No entanto, para o sucesso de qualquer processo de reconversão é fundamental que seja dado o devido tempo à indústria para que se possa adaptar às novas disposições, a fim de permitir uma efetiva alteração dos seus processos produtivos, com possíveis investimentos em novos equipamentos, bem como a investigação, desenvolvimento e inovação.

Em matéria de inovação, é importante referir que a indústria de plásticos, em particular na área da embalagem, tem adotado, ao longo destes últimos 20 anos, diversas medidas que visam o princípio da prevenção, através da redução na fonte, onde a redução do peso e espessura das embalagens são exemplos reais, traduzindo-se em taxas de redução na ordem dos 40% e até mais em determinadas aplicações. A otimização das embalagens, com o consequente evitar do sobredimensionamento ou o excesso de embalagem, tem sido uma prática e uma preocupação constante no seio da indústria. Para além da redução, a reutilização é também uma via que as empresas procuram explorar.

Quais são as alternativas aos plásticos de uso único?
Essa é a questão que todos os stakeholders, em particular os operadores económicos, gostariam de ver respondida. A verdade é que temos assistido a uma "frenética" substituição de alguns produtos de plástico, impulsionada pela Diretiva SUP, por soluções alternativas apelidadas de "mais sustentáveis", quando a realidade tem demonstrado precisamente o contrário, já que algumas dessas opções não são recicláveis ou são de difícil reciclagem, tendo como principal destino o aterro ou a valorização energética. No fundo, podemos estar a criar um problema ainda maior no futuro.

Para contrariar esta tendência e com vista à adoção de políticas realmente sustentáveis promotoras da economia circular, é imperioso que se legisle no sentido da obrigatoriedade da realização de estudos completos de Análise de Ciclo de Vida (ACV) dos produtos, permitindo aferir de forma inequívoca, com base em dados científicos, os méritos e impactos ambientais dos diferentes produtos, retirando toda a vertente emocional das decisões.
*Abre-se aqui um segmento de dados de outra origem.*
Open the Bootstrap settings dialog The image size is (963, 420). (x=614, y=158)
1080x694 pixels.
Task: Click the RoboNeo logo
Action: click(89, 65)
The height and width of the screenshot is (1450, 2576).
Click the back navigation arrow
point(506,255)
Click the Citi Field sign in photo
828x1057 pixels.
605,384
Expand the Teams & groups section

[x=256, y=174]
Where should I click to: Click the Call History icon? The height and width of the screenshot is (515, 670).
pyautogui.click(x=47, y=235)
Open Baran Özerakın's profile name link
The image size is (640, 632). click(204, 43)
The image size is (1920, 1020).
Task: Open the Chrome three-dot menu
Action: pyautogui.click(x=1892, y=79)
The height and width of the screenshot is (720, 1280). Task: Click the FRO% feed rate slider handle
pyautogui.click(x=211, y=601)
Paralelamente, é fundamental que seja definido e adotado um rótulo da eficiência ecológica, por exemplo, relativo à pegada carbónica, a figurar em cada produto, à semelhança de outros sistemas já existentes. É o caso dos rótulos para os níveis de eficiência energética, níveis de açúcar, níveis de calorias.

Quais os ganhos ambientais decorrentes da diretiva?
Ainda estão por demonstrar os efetivos ganhos ambientais decorrentes da aplicação da diretiva SUP, nomeadamente pelo que já foi referido quanto ao tipo de soluções alternativas que têm surgido no mercado, e cuja maior sustentabilidade ambiental está por comprovar cientificamente, já que as evidências têm demonstrado precisamente o contrário. Se se demonstrar que as alternativas aos plásticos são de facto mais sustentáveis, as empresas do nosso setor farão naturalmente o seu caminho e procurarão, através da investigação e desenvolvimento, inovar na criação de novos produtos, alicerçados nos princípios da economia circular e sustentabilidade, como tem sido prática corrente. O importante é que de uma vez por todas se demonstre que o caminho que se está a querer seguir é de facto o mais correto, o mais sustentável para o ambiente. Temos as nossas dúvidas que assim seja, atendendo ao exposto anteriormente.

No fundo, toda e qualquer medida legislativa desta natureza carece previamente de uma avaliação de impacto (ambiental, económica e social), de forma a garantir a sua sustentabilidade, proporcionalidade, segurança e viabilidade. Consideramos que esta avaliação deverá ser a base para a tomada de qualquer decisão, principalmente em matérias de natureza restritiva e a APIP desconhece a existência desta avaliação de impacto.